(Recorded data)
---

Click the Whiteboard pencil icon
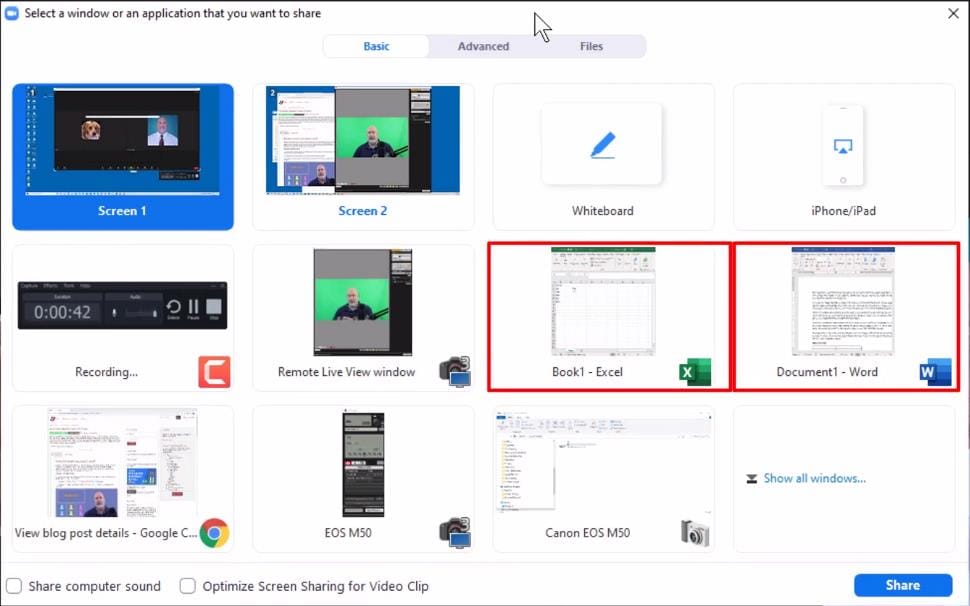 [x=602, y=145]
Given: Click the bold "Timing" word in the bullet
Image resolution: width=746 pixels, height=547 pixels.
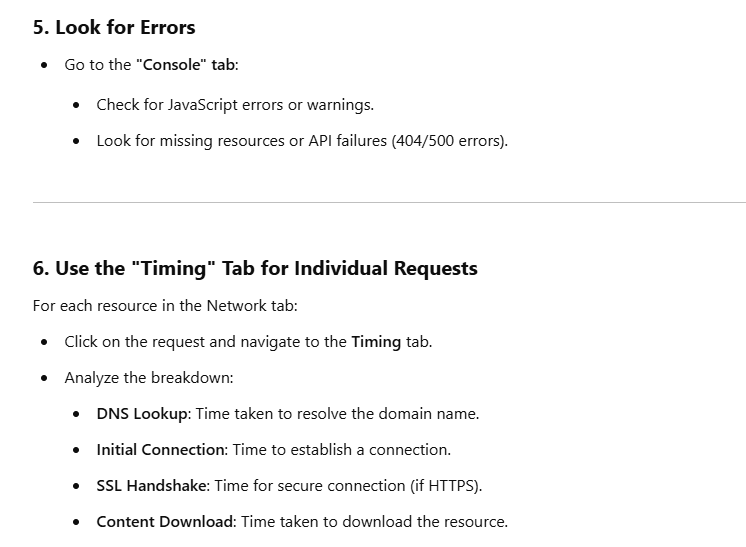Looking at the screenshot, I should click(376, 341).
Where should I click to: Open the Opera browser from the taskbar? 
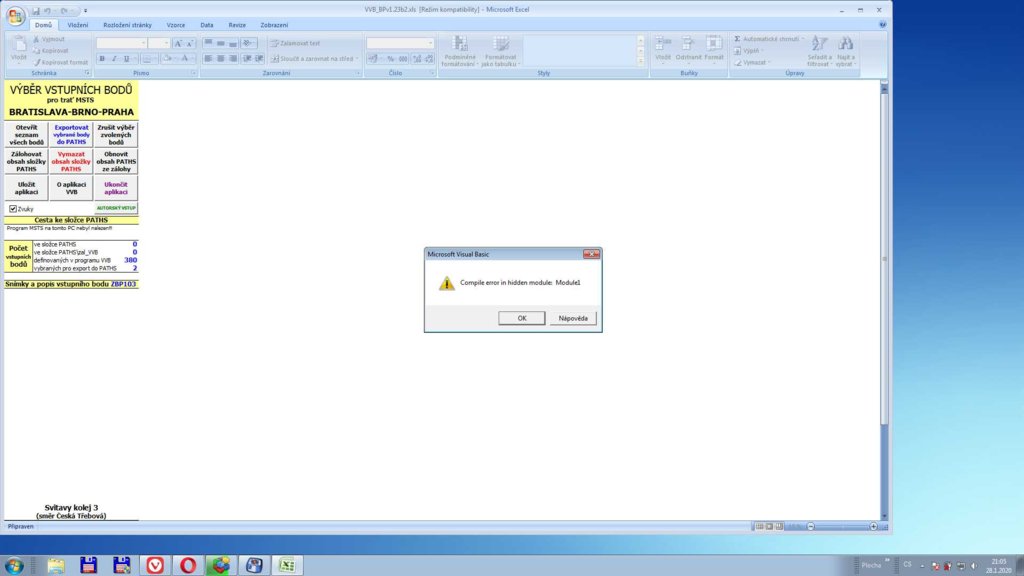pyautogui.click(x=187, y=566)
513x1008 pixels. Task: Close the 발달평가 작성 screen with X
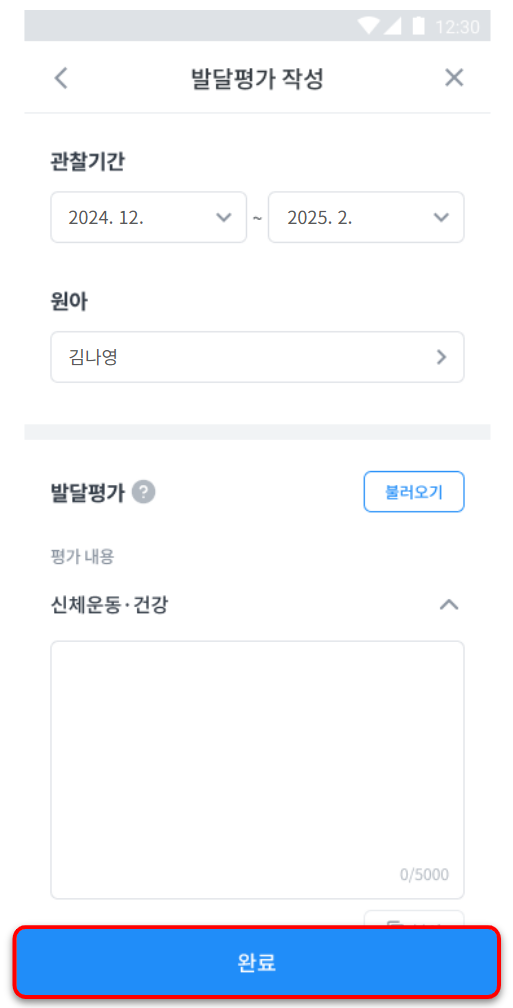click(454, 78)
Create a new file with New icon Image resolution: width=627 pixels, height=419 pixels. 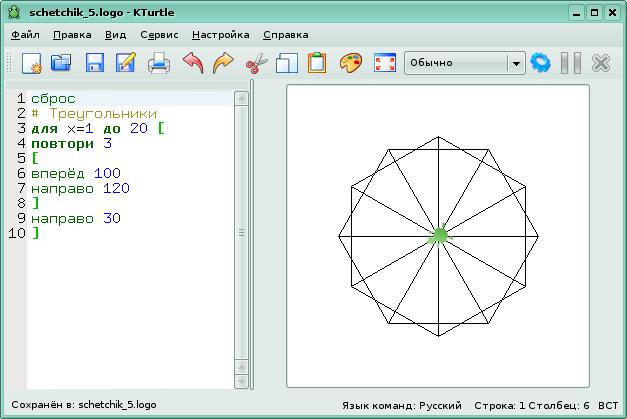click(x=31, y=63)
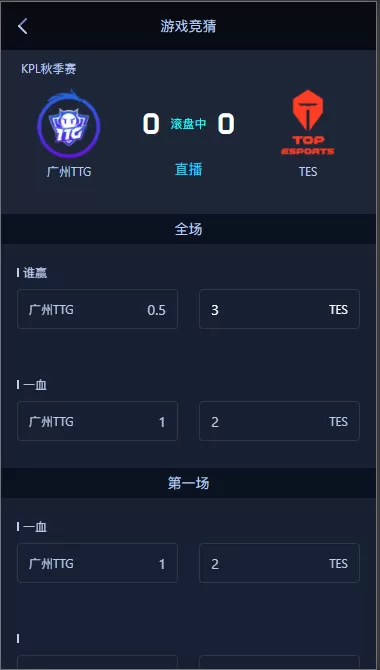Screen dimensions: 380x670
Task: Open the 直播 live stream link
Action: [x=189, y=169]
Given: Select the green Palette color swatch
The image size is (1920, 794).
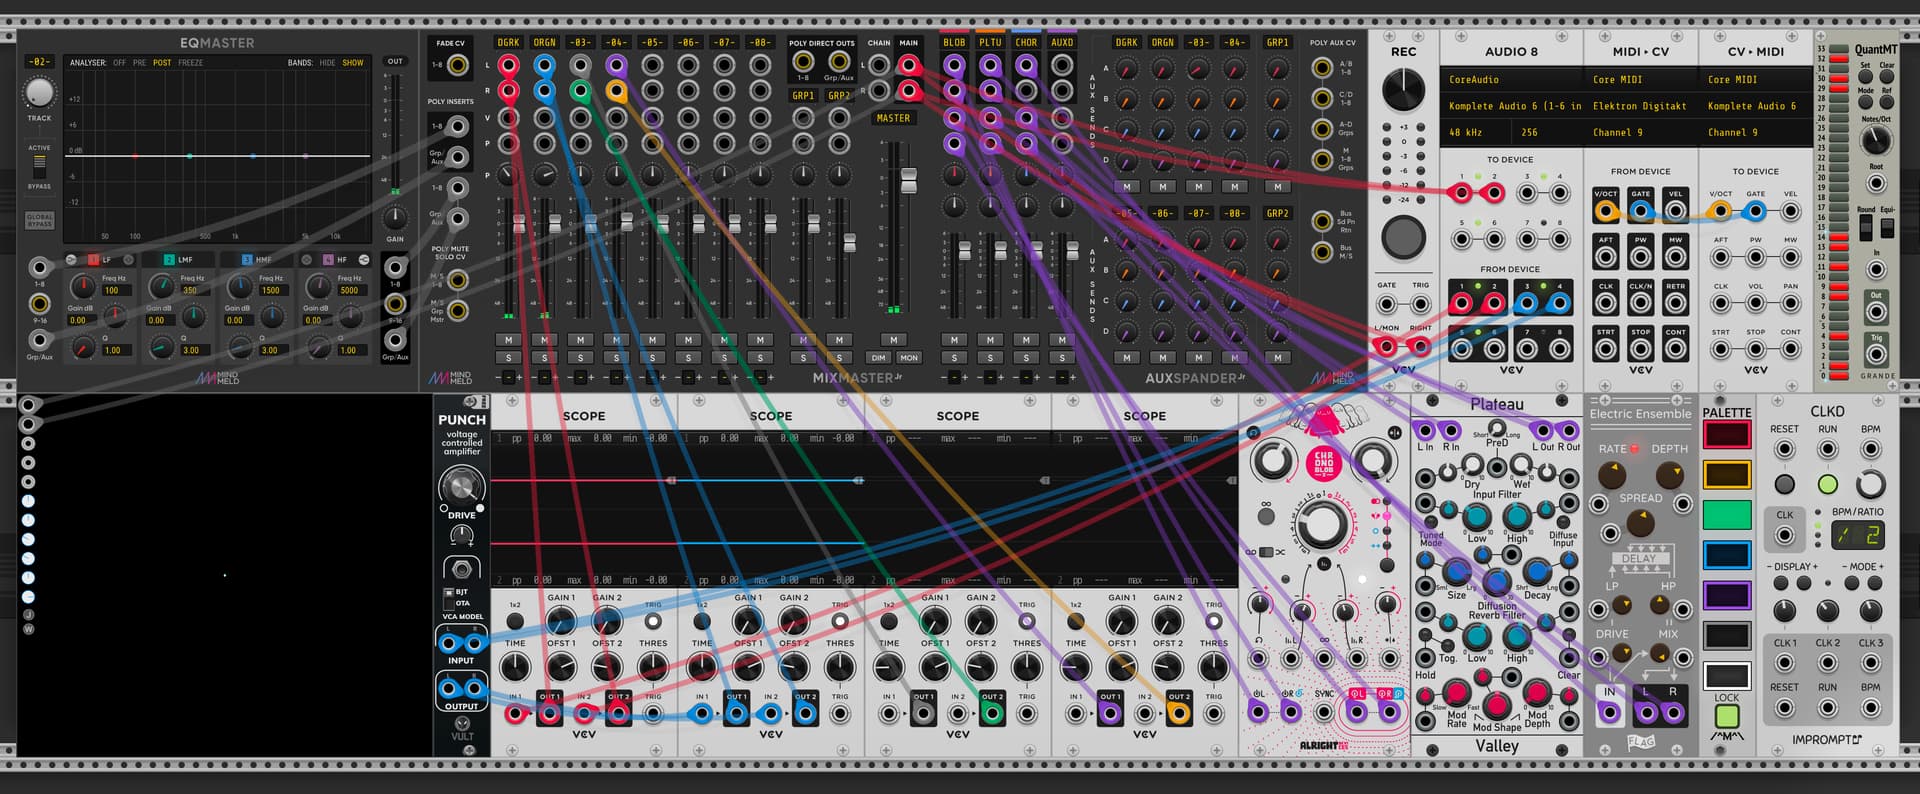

---

Write out every line of the data that holds the word "Given".

**SOLUTION:**
Given: Click the bold "Timing" word in the bullet
Given: Select the green Palette color swatch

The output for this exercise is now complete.